LASNAMIA

La pénurie, un vrai casse-tête. ( Le Quotidien d'Oran du 30/4/2015)

 

 
 
 
 
La pénurie, un vrai casse-tête
 
 
 
 

par Hamid Dahmani

 

 

 

Les pénuries colorées du pays sont ponctuelles cette année comme les hirondelles qui annoncent le beau printemps. Elles sont revenues après une petite absence dans notre cité urbaine. 

Elles envahissent chaque jour nos quartiers, nos marchés, nos stations et nos administrations avec leurs chaînes et leurs files interminables pour nous agacer et nous faire tirer la langue. Les files sont longues et lentes et se faufilent sur des centaines de mètres et se perdent dans le dédale des quartiers, du petit matin à la tombée de la nuit. Je suis en panne sèche et le carburant manque terriblement à mon auto. Il est peut-être temps de se mettre au vélo. Ma tête est remplie de préoccupations et d'obsession et mon réservoir a besoin de benzine. C'est une véritable hémiplégie pour l'économie du pays. Ces pénuries sont bariolées aux couleurs de l'insuffisance et de l'incompétence des grands chefs qui jouent le rôle de supers génies. Etudes fortuites et prévisions précaires pour faire fonctionner les rouages d'une économie délétère avec une burette. On ne gère pas une entreprise d'une telle envergure comme Naftal avec une légèreté récurrente de la rupture des stocks de carburants comme on gère un moulin traditionnel. La crise du manque de carburant est un véritable casse-tête pour le citoyen. 

Fiouls, carburants et butanes sont les mamelles de notre mère bénie la pénurie. Les citernes sont à sec et le moral au plus bas. Ma voiture est en panne. La foire aux pénuries fait la furie chez les chauffeurs de bus et les automobilistes émotionnés. C'est la fête de l'incurie et du désordre déclenchée par la passivité et le laisser-aller au sein de l'entreprise chargée de nous approvisionner. C'est une situation de carence et de mauvaise gestion qui échappe à la bonne gouvernance. « Sur ma route, il y a de la move, oui de l'aventure dans l'movie… ». Avant-hier, j'ai été victime d'une panne idiote. Alors que je circulais joyeusement avec les enfants, mon moteur a toussé et fait un brusque mouvement d'avance et de recul et rendu l'âme avec un bruit de fin d'énergie « teuf, teuf, teuf... ». 

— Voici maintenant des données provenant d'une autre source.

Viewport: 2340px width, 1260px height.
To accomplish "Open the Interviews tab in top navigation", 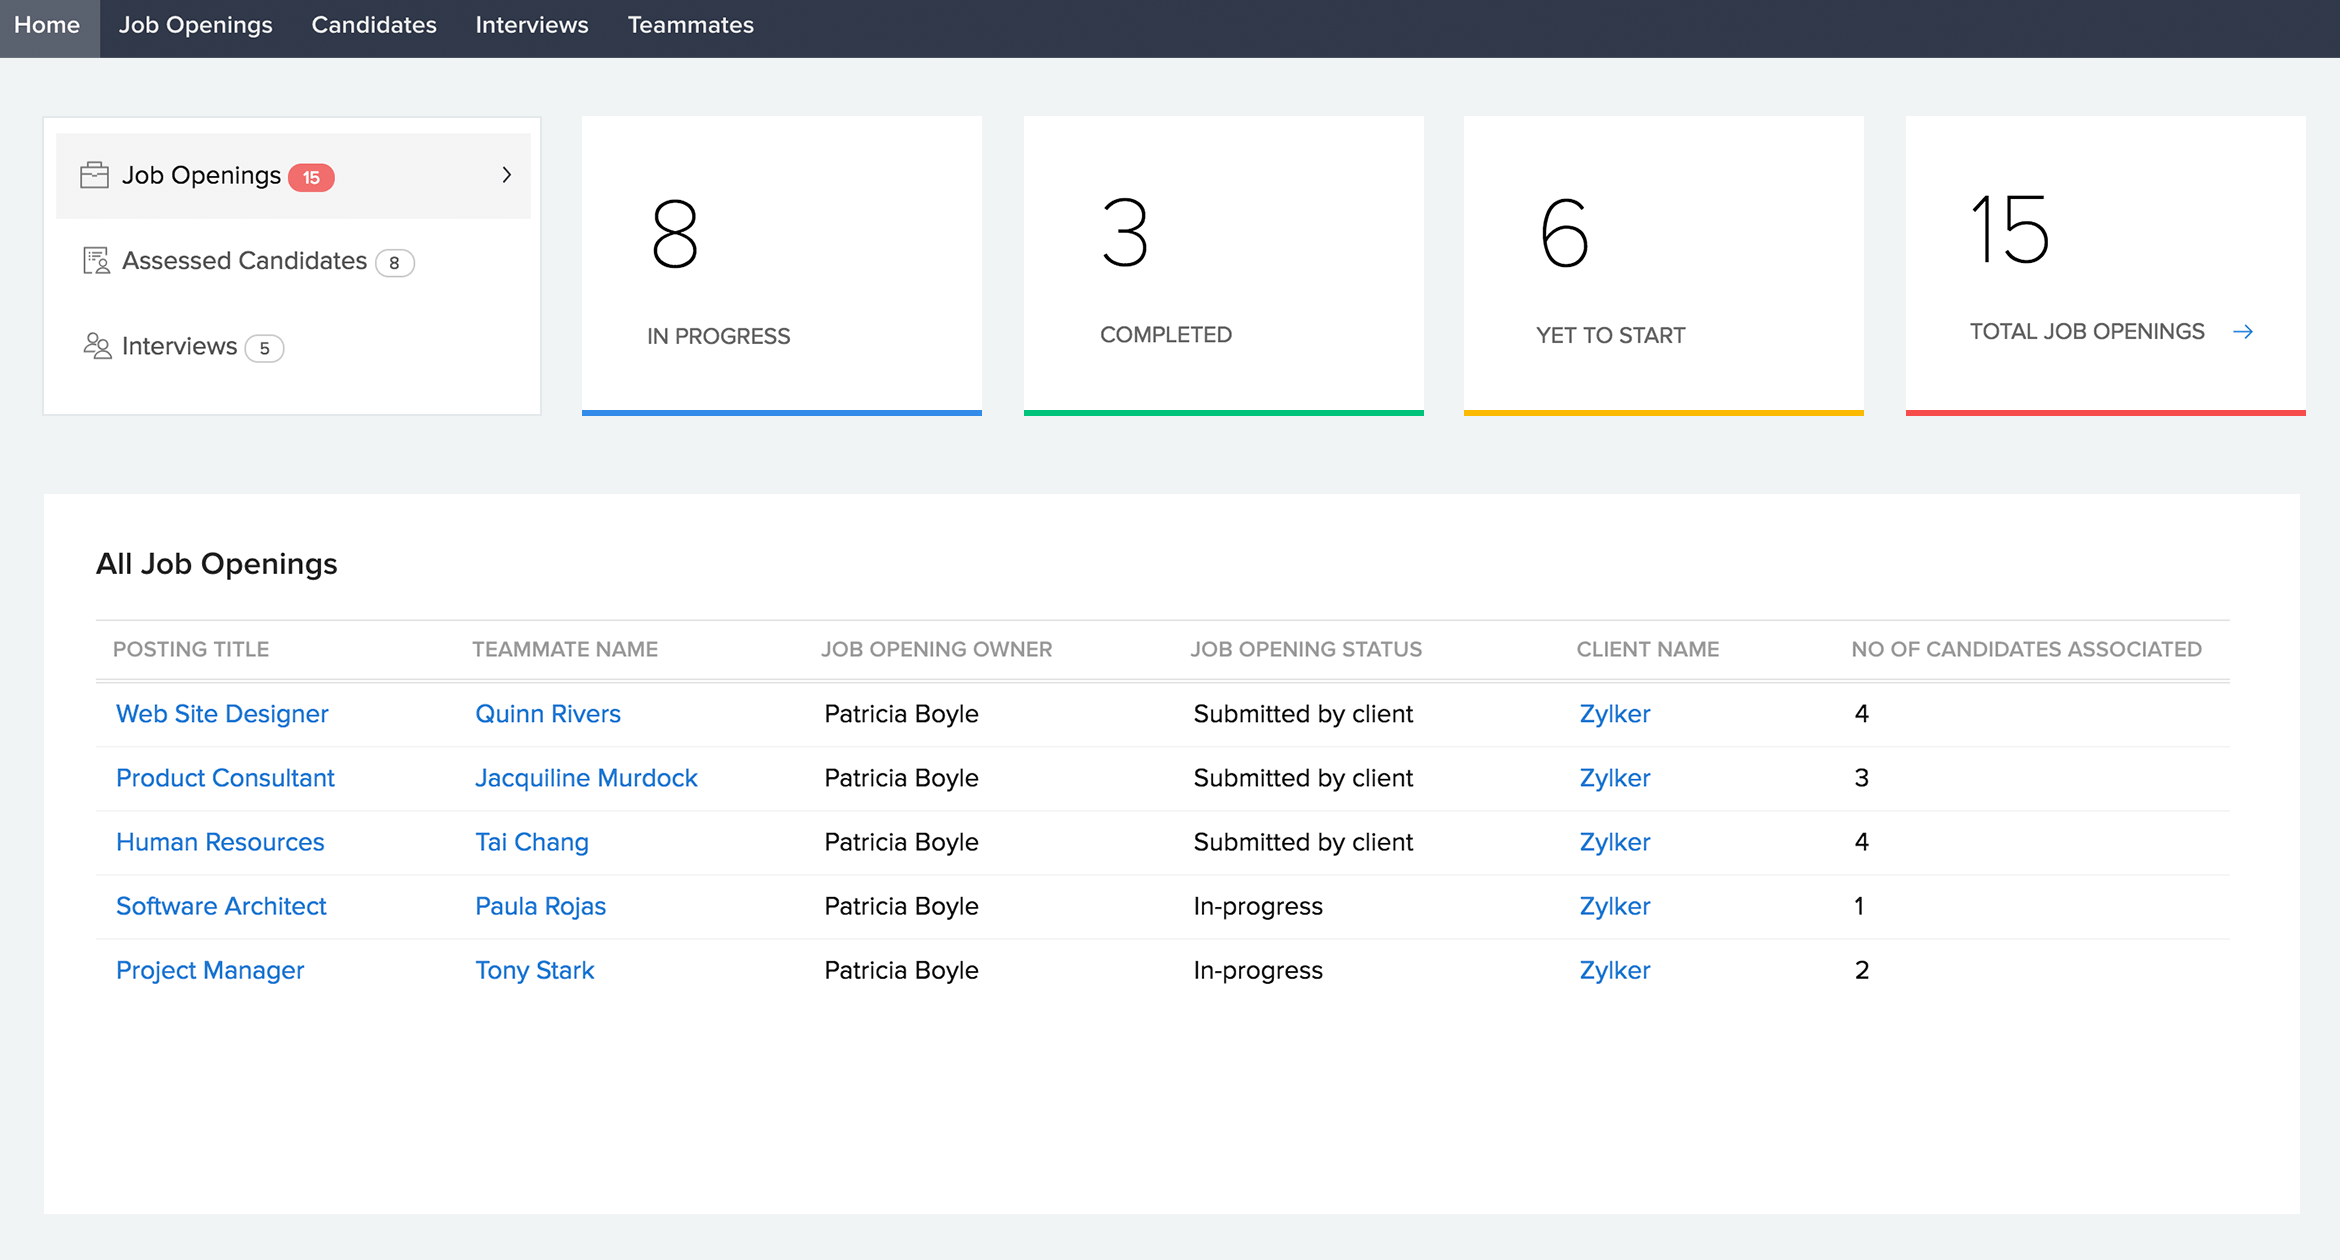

Pas d'essence du tout ! Avec ou sans plomb pour ma bagnole qui fait le piquet de grève devant la pompe. Ma voiture est nerveuse et n'en fait qu'à sa tête et ne veut pas rouler si je ne lui refile pas du bon carburant dans le réservoir. J'ai passé la nuit devant la pompe à guetter le camion-citerne de carburant pour faire le plein mais en vain. Cette semaine aussi, je n'ai pas mangé de frites parce que les patates se font désirer et les prix se sont envolés dans les marchés populaires. Mon épicier m'a signifié avec un petit sourire un niet pour un sachet de lait. « Aandou bezef ma djeche ! », me murmura à l'oreille l'épicier. « Quelle vacherie ! » Toutes ces pénuries cachent une grande vérité qui ne dit pas son nom. 

L'essence s'est évaporée des stations et les pistolets de distribution sont restés dégainés sans tirer pendant la semaine. C'est la dèche et la sieste dans les stations. Le deuxième jour de la pénurie, je me suis présenté à la station avec un jerrican de 20 litres à la main devant le pompiste qui grillait une sèche à côté du distributeur. « C'est à quel sujet, me dit-il ? » « C'est pour un porte-clés pour enrichir ma collection, s'il en reste, s'il vous plait ! ». J'adore Naftal ! 

Cette chronique est une vieille chanson du répertoire des pénuries lassantes d'un pays très fatigué qui nous gonfle… de colère. L'essence est un carburant et une énergie pour faire tourner les mécaniques, mais pas les idées dans les cerveaux qui guident le pays. «Koul outla fiha kheir !». 

Laisse tomber le problème des pénuries mon frère et au diable les railleries et les pleurnicheries, les commentaires abrutis, l'anarchie qui gangrène la société et apaise-toi sur ton destin. Bientôt la fin du cauchemar et bonjour le wifi avec l'essence par Internet. Et puis, ne dit-on pas «win ma el-hague lessence yenfaa !» Nous avons des gisements et des puits qui débordent de pétrole, nous répètent nos zélés hommes politiques à chaque mauvaise occasion qui se présente. «Tu parles !» L'Algérie est un grand pays doté de potentialités énormes et qui pourra affronter tous les défis tissés par la main de l'étranger, nous rabâchent à chaque fois les moulins à voix. « Pauvre Algérie, qu'as-tu fait de tes enfants ? ».